Moral pluralism also has a strong claim to liberalism. The lack of a broadly generalizable way to reconcile various moral claims points towards a thoroughly liberal attitude, where individuals are liberated to try to resolve those claims themselves. The argument seems straightforward to me: Insofar as is possible, we should try to let each individual work out their own subjective way of resolving the competing value claims, because we have no universal way to resolve them. Attempts to impose uniformity by governments or intermediate institutions will always be shaky and contingent at best and immoral at worst due to the absence of an objective solution.
The claims of utilitarianism and Rawlsianism are shakier. Thought experiments can often be problematic. Some thought experiments are intuition pumps, designed to elicit a certain conclusion via intuition even though that conclusion isn’t necessarily right. In general, thought experiments can be difficult to resolve. For utilitarianism’s part, it should be troubling that a hundred different thought experiments with uncomfortable conclusions have been presented. For example, there’s the repugnant conclusion, which argues that under total utilitarianism, a world of ten people with wonderful lives might be worse than a world of a trillion people with lives that are hardly worth living. Much of the ethical philosophy of Peter Singer, likely the most famous living utilitarian, is simply finding a bullet and biting it before anyone asks, leading him to support things like infanticide or bestiality. Of course, there is also the utility monster thought experiment, which I don’t think I need to lay out. As for Rawlsianism, the reason A Theory of Justice kicked off such a firestorm of political philosophy is that Rawls made a lot of arguments that were dubious at best, and downright wrong at worst. If the goal was to spark discussion, it might’ve been the perfect combination of fascinating, insightful, and wrong. Thought experiments are very difficult to get right. Perhaps it’s better we return to earth.
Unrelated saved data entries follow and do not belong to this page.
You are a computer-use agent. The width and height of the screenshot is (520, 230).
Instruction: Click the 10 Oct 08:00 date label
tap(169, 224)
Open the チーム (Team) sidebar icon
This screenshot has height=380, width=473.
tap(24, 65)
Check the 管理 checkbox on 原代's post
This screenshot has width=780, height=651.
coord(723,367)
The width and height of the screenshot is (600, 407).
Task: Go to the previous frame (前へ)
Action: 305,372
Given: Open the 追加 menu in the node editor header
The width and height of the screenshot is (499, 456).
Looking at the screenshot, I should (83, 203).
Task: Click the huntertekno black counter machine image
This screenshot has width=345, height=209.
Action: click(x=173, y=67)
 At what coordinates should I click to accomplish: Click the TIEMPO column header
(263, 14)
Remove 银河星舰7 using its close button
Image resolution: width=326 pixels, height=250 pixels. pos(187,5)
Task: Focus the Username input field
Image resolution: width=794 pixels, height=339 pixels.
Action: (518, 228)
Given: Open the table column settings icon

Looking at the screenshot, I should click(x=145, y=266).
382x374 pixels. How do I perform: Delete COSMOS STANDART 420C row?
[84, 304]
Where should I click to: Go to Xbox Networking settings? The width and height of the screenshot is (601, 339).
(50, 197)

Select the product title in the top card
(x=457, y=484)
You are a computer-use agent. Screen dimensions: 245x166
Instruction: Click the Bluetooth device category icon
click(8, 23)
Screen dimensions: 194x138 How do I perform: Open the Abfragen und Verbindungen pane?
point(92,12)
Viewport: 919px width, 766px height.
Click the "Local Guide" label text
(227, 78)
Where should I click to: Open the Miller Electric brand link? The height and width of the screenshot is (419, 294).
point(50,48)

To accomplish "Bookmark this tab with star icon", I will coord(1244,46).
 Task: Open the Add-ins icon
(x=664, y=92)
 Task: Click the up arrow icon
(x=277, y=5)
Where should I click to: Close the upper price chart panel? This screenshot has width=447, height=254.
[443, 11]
Again, I don’t disagree with Evelyn, or most liberal utilitarians or Rawlsians, on most matters of policy. Especially when it comes to the most important stuff (such as democracy, for example) we all seem to be on the same page. There is a risk of me falling to the same error I accused ideal theory of, spending too much time discussing theoretics and not enough making the world a better place, if I press too hard. My main point is simply as follows: I believe that moral pluralism provides a more human and more reliable foundation for liberalism. Nothing more.